## Assignment
From the entries below, retype only the lines from the one with "[Facebook] (1106, 2455)" through the one with "[Misioneros de África", exactly as written.

== Record set

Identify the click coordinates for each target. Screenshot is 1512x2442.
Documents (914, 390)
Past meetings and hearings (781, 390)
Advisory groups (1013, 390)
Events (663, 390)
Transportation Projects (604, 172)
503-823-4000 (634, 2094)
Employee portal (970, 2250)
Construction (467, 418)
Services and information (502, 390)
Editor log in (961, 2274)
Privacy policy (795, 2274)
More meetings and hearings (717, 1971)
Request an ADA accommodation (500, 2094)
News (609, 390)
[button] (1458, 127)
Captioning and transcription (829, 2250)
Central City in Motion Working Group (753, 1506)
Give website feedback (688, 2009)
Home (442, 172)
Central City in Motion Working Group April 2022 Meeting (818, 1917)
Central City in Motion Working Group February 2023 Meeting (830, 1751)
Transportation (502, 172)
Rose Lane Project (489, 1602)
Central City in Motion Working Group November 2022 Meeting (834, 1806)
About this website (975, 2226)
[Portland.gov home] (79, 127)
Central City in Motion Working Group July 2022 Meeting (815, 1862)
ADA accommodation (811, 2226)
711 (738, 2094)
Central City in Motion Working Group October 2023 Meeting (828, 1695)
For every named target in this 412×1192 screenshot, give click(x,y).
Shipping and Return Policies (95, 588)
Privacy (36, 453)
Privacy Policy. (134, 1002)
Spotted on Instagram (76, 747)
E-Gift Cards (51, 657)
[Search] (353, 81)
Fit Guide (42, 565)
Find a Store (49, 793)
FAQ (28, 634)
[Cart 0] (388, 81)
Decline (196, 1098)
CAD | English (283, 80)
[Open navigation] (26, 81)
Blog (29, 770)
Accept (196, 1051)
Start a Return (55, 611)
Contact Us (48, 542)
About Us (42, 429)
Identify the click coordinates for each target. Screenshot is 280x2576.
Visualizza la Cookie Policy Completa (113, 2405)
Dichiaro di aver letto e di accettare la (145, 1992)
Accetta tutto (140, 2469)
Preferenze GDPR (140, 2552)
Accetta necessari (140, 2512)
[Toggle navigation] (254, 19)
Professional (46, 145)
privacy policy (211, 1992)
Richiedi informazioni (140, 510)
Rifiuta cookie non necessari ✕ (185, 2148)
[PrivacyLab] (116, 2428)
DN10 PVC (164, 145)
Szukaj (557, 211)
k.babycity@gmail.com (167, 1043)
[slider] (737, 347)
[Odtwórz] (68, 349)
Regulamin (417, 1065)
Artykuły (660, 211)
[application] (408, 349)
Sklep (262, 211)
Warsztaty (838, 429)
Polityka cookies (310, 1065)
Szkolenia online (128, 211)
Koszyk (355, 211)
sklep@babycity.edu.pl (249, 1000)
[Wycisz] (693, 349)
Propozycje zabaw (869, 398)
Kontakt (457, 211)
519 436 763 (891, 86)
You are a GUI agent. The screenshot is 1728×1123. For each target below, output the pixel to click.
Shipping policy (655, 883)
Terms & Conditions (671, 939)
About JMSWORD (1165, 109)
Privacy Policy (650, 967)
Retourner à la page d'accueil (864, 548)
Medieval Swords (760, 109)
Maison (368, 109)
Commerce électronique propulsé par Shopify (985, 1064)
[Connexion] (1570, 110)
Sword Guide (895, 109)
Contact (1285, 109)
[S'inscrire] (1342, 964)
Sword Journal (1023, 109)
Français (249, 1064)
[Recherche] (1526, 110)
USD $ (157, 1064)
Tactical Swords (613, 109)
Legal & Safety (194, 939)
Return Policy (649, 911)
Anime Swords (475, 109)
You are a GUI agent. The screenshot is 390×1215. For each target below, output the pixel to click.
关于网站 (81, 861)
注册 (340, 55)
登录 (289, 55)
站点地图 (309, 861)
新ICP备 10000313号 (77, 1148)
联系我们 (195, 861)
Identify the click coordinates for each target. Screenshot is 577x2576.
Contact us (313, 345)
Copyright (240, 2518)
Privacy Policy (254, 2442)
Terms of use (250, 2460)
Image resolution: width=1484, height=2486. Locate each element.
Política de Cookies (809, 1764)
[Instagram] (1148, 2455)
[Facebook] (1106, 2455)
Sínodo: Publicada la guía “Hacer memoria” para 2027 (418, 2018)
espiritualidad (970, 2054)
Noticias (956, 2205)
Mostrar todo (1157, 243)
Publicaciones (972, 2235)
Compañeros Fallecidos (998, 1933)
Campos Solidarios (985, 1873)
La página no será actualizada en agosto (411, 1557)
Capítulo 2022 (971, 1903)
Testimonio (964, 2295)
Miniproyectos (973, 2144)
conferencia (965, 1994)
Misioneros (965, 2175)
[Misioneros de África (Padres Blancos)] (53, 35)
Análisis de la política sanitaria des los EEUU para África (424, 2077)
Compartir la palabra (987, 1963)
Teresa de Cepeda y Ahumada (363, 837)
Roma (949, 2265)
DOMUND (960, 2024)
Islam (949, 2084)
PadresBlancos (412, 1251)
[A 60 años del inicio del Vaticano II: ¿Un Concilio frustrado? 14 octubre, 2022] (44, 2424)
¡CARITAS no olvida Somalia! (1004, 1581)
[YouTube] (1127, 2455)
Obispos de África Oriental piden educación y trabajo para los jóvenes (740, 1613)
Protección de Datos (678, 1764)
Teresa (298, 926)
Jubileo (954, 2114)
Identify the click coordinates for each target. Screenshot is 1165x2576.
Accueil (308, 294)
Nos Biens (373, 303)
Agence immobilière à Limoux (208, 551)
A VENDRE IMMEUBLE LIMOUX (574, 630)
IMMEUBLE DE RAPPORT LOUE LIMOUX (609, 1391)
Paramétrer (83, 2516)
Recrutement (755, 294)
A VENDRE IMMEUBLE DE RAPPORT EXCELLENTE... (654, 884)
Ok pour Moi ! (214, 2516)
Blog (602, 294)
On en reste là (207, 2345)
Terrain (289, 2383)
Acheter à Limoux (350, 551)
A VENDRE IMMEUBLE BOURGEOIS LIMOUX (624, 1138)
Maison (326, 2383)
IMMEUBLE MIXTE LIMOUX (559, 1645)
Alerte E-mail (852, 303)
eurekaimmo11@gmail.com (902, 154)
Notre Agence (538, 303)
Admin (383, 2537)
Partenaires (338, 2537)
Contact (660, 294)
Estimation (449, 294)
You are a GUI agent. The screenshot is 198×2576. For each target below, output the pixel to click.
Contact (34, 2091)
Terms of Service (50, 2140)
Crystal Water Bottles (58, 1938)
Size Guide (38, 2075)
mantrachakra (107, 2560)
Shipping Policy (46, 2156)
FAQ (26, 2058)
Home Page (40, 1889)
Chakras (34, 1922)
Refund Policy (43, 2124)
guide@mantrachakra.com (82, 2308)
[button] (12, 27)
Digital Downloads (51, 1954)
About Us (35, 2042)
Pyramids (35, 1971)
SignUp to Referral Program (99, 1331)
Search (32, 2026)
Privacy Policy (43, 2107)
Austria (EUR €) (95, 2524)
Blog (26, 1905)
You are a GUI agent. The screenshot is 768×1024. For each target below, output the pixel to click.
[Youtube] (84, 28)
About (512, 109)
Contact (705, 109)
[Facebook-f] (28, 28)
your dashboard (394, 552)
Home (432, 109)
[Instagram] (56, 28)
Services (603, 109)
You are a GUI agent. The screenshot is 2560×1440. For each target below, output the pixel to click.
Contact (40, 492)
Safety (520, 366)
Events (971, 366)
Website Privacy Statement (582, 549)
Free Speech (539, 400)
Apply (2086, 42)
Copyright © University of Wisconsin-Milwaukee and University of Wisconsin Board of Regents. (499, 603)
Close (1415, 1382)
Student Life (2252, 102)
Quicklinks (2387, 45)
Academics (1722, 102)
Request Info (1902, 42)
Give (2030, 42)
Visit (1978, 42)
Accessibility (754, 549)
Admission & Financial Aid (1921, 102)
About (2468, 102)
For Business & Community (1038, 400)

====

## Your response
[Facebook] (1106, 2455)
Sínodo: Publicada la guía “Hacer memoria” para 2027 (418, 2018)
espiritualidad (970, 2054)
Noticias (956, 2205)
Mostrar todo (1157, 243)
Publicaciones (972, 2235)
Compañeros Fallecidos (998, 1933)
Campos Solidarios (985, 1873)
La página no será actualizada en agosto (411, 1557)
Capítulo 2022 (971, 1903)
Testimonio (964, 2295)
Miniproyectos (973, 2144)
conferencia (965, 1994)
Misioneros (965, 2175)
[Misioneros de África (Padres Blancos)] (53, 35)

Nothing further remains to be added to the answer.